We’re currently thinking along two lines:
- Effort should be rewarded (or: the more you put in the more you should get out of the service)
- The definition of quality is ultimately determined by our users, so we want to build in some sort of voting / flagging mechanism.
The first point primarily speaks to the content you produce: more complete CVs or job postings should perhaps be ranked higher in searches than less complete ones. The key question is how to determine this. Completion is one thing, but that does not necessarily correlate to quality. This is where the second point could help out as it applies to both behavior and content. If you traditionally have a habit of not responding or of spamming people we may reduce your visibility, if on the other hand you routinely excel in your posts and communications maybe we’ll weigh you a little higher and will prioritize your messages. Or maybe we’ll just implement a reputation system on Careers. The difficulty with voting / flagging is that quality is context specific: As a c# programmer you probably won’t care about a php listing, but that doesn’t necessarily mean it’s not a good posting. If however that same employer hits you up through the CV database, there is a quality issue. Similarly, the fact that a resume is not relevant to you doesn’t mean it’s bad. Figuring out how to manage this part of the equation will most likely take some time and trial and error.
That’s all I got.

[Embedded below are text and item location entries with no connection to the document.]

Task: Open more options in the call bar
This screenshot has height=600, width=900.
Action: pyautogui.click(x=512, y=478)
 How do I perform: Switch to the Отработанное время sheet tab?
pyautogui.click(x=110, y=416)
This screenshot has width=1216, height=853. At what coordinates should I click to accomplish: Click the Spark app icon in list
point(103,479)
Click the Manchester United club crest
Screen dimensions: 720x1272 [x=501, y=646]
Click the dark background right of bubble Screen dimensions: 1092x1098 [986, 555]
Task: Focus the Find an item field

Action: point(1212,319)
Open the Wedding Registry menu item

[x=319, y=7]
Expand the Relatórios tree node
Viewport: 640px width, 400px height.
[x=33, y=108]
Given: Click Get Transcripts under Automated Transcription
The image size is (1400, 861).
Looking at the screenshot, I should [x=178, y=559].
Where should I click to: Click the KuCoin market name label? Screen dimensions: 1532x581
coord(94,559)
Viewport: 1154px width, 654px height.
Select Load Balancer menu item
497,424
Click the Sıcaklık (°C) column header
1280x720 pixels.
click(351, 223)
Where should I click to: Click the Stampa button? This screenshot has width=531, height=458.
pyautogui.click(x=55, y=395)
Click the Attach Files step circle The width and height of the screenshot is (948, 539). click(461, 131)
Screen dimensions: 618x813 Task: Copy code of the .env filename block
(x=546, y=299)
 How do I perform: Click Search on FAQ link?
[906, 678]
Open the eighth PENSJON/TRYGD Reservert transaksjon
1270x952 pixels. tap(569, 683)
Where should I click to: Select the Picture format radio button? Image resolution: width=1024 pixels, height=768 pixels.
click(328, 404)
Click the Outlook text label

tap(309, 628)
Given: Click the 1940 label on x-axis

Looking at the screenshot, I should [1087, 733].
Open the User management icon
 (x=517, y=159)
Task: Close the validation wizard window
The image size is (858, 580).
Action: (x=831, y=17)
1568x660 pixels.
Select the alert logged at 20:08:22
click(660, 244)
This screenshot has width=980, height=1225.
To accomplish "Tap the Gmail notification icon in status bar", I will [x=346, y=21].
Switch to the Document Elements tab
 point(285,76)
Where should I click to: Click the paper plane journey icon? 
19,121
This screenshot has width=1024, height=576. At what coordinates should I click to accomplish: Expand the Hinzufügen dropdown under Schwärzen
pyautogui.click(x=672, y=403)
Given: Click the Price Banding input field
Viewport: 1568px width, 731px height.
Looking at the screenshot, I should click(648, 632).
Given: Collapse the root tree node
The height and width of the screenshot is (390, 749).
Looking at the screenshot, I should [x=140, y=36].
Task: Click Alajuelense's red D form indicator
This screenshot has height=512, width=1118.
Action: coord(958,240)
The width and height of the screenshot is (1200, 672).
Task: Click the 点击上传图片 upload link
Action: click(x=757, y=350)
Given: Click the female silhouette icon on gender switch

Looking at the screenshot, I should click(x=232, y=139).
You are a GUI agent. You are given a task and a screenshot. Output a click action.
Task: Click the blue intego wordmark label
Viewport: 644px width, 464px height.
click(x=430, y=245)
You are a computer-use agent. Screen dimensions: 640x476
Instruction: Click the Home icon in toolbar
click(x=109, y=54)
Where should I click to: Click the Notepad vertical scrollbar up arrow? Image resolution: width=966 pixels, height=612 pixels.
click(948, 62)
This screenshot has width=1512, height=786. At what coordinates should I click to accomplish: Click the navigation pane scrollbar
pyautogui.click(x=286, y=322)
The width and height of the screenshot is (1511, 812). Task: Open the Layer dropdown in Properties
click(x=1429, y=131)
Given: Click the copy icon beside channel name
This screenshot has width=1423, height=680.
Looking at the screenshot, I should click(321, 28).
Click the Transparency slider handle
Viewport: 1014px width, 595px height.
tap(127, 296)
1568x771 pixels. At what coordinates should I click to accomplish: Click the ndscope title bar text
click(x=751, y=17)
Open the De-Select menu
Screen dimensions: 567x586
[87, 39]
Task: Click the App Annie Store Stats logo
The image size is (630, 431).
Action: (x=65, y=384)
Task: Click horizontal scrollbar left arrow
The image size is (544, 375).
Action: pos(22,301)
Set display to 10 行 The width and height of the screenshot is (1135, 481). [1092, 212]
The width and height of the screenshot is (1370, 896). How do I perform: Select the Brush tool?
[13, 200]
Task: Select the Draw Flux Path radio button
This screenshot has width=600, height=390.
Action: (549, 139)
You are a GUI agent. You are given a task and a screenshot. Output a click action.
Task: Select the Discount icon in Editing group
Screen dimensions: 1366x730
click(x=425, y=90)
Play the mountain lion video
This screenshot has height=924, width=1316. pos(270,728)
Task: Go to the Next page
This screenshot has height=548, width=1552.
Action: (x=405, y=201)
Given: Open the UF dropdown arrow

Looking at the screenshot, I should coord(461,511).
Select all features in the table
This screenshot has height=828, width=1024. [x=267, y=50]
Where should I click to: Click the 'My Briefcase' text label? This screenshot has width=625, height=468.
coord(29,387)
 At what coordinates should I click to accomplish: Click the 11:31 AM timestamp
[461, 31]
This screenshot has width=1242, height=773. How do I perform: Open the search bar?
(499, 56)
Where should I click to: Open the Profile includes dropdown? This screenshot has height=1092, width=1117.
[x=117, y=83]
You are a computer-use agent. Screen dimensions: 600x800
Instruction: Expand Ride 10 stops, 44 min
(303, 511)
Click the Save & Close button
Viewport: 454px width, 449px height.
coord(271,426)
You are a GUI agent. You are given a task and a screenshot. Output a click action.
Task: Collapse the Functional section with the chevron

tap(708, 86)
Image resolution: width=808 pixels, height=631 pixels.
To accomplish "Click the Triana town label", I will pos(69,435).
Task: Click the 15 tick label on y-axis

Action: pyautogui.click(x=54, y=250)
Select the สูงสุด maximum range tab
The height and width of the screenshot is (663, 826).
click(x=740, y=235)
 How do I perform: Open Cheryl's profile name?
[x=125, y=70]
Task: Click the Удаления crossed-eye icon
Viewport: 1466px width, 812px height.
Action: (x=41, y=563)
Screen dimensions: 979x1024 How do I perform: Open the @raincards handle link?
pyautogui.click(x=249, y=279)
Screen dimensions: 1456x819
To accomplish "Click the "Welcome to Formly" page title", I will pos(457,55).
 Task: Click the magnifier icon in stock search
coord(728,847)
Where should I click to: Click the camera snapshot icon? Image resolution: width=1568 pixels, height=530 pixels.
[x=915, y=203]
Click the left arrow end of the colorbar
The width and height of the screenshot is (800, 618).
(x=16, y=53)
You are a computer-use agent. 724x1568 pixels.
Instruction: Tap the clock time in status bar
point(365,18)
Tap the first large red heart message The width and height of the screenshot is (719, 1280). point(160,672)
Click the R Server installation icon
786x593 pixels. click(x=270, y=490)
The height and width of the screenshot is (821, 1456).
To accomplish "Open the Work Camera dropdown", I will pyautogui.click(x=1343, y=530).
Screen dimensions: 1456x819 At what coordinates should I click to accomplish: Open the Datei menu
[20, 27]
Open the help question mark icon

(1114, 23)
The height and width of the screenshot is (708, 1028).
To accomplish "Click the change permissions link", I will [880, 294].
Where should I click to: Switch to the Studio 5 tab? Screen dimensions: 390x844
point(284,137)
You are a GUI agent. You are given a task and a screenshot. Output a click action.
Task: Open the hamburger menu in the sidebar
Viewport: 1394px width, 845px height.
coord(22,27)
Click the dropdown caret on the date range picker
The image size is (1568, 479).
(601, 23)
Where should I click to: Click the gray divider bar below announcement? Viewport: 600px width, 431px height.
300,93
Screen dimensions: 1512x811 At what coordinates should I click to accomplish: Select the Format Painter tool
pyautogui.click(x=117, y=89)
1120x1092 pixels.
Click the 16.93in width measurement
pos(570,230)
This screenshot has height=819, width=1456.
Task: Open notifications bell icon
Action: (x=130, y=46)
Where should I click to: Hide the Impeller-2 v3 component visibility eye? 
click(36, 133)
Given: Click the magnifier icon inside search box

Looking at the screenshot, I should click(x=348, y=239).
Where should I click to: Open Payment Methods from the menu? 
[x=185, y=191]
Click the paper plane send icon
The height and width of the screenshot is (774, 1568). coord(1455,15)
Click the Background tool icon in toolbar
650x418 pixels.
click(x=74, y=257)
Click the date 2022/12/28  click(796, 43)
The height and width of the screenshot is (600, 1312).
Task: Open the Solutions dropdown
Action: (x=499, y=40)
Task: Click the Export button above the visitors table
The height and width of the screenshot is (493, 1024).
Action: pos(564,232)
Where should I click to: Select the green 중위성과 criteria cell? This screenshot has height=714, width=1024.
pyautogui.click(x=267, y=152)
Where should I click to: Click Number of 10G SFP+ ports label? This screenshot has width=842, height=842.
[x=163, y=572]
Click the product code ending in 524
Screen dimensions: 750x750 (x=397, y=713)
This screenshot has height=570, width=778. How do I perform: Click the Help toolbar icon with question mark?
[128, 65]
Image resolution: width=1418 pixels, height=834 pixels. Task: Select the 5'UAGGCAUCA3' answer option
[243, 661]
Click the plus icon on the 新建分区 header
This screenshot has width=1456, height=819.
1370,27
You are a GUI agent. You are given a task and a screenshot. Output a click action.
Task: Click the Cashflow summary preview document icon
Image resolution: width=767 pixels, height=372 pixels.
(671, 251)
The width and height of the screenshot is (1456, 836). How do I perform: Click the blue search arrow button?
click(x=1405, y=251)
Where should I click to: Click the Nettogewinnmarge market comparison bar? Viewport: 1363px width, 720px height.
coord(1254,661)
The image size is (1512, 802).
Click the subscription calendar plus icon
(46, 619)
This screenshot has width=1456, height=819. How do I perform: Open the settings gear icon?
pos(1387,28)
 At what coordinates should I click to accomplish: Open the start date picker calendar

Some of the above is more concrete and planned out than other parts, but I wanted to give you a look in the kitchen so you’d know what’s cooking. As always, email us at firstname.lastname@example.org or let loose on meta.stackoverflow.com with any questions, or simply to let us know your thoughts.
* Awesome employer has an awesome job, looks in CV DB and finds the perfect candidate. Employer offers candidate job, candidate accepts, and they both sail off in the sunshine together (even if candidate is not actively looking at the moment they’ll have an awesome conversation, and will sail of into the sunshine together at some point in the future).